You obviously wouldn't need the mkdir test or the touch ..\..\.. parts, but I did those so that I might verify this answer. You can see the results of those two here:

ls -m 

2313_ABCDEAPR2014_PQRST_0_.pdf, 2313_ABCDEAUG2014_PQRST_0_.pdf,
2313_ABCDEDEC2014_PQRST_0_.pdf, 2313_ABCDEFEB2014_PQRST_0_.pdf,
2313_ABCDEJAN2014_PQRST_0_.pdf, 2313_ABCDEJUL2014_PQRST_0_.pdf,
2313_ABCDEJUN2014_PQRST_0_.pdf, 2313_ABCDEMAR2014_PQRST_0_.pdf,
2313_ABCDEMAY2014_PQRST_0_.pdf, 2313_ABCDENOV2014_PQRST_0_.pdf,
2313_ABCDEOCT2014_PQRST_0_.pdf, 2313_ABCDESEP2014_PQRST_0_.pdf,
3244_ABCDEAPR2014_PQRST_0_.pdf, 3244_ABCDEAUG2014_PQRST_0_.pdf,
#...and so on

But there are also...

ls -m ../new

AZ-2014-01-2313.pdf, AZ-2014-01-3244.pdf, AZ-2014-01-4234.pdf,
AZ-2014-02-2313.pdf, AZ-2014-02-3244.pdf, AZ-2014-02-4234.pdf,
AZ-2014-03-2313.pdf, AZ-2014-03-3244.pdf, AZ-2014-03-4234.pdf,
AZ-2014-04-2313.pdf, AZ-2014-04-3244.pdf, AZ-2014-04-4234.pdf,
AZ-2014-05-2313.pdf, AZ-2014-05-3244.pdf, AZ-2014-05-4234.pdf,
AZ-2014-06-2313.pdf, AZ-2014-06-3244.pdf, AZ-2014-06-4234.pdf,
AZ-2014-07-2313.pdf, AZ-2014-07-3244.pdf, AZ-2014-07-4234.pdf,
AZ-2014-08-2313.pdf, AZ-2014-08-3244.pdf, AZ-2014-08-4234.pdf,
AZ-2014-09-2313.pdf, AZ-2014-09-3244.pdf, AZ-2014-09-4234.pdf,
AZ-2014-10-2313.pdf, AZ-2014-10-3244.pdf, AZ-2014-10-4234.pdf,
AZ-2014-11-2313.pdf, AZ-2014-11-3244.pdf, AZ-2014-11-4234.pdf,
AZ-2014-12-2313.pdf, AZ-2014-12-3244.pdf, AZ-2014-12-4234.pdf

As you can see it changed all of the files I created to your specifications.
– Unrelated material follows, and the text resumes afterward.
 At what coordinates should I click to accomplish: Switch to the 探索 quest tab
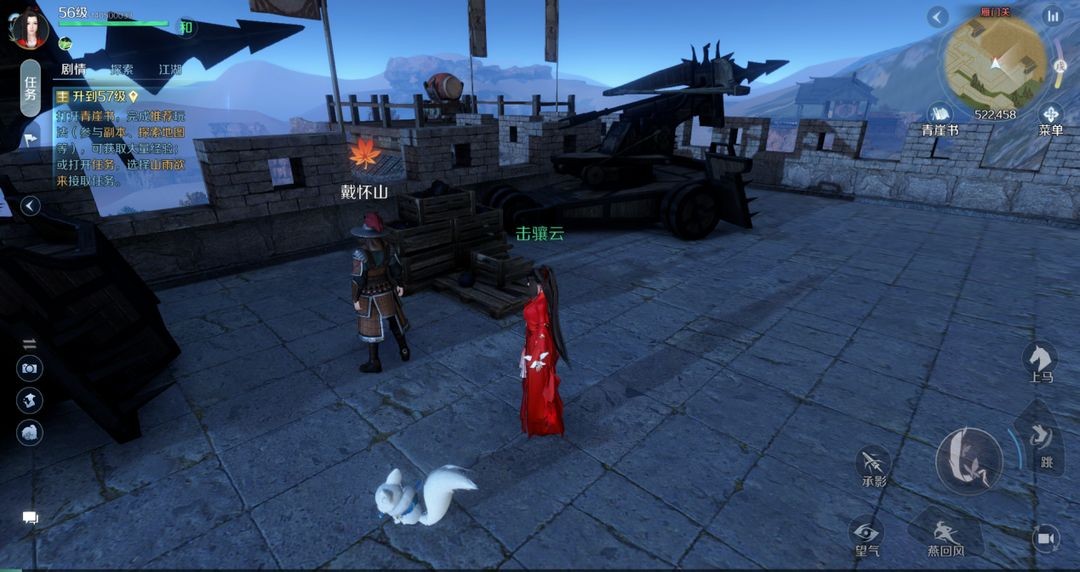122,70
Now, having done this, I'm satisfied, and so I will:

rm *; mv ../new/* ./; rmdir ../new

And that's that.

0
filelist='2313_ABCDEAUG2014_PQRST_0_.pdf 3244_ABCDEAUG2014_PQRST_0_.pdf 4234_ABCDEAUG2014_PQRST_0_.pdf'
for i in $filelist; do 
  id=$(echo $i|awk -F_ '{print $1}');
  mv $i AZ-2014-08-$newname.pdf;
done

You may have different year or month. If that's the case, you have to extract the other parts of the name you want to keep in order to build the new name.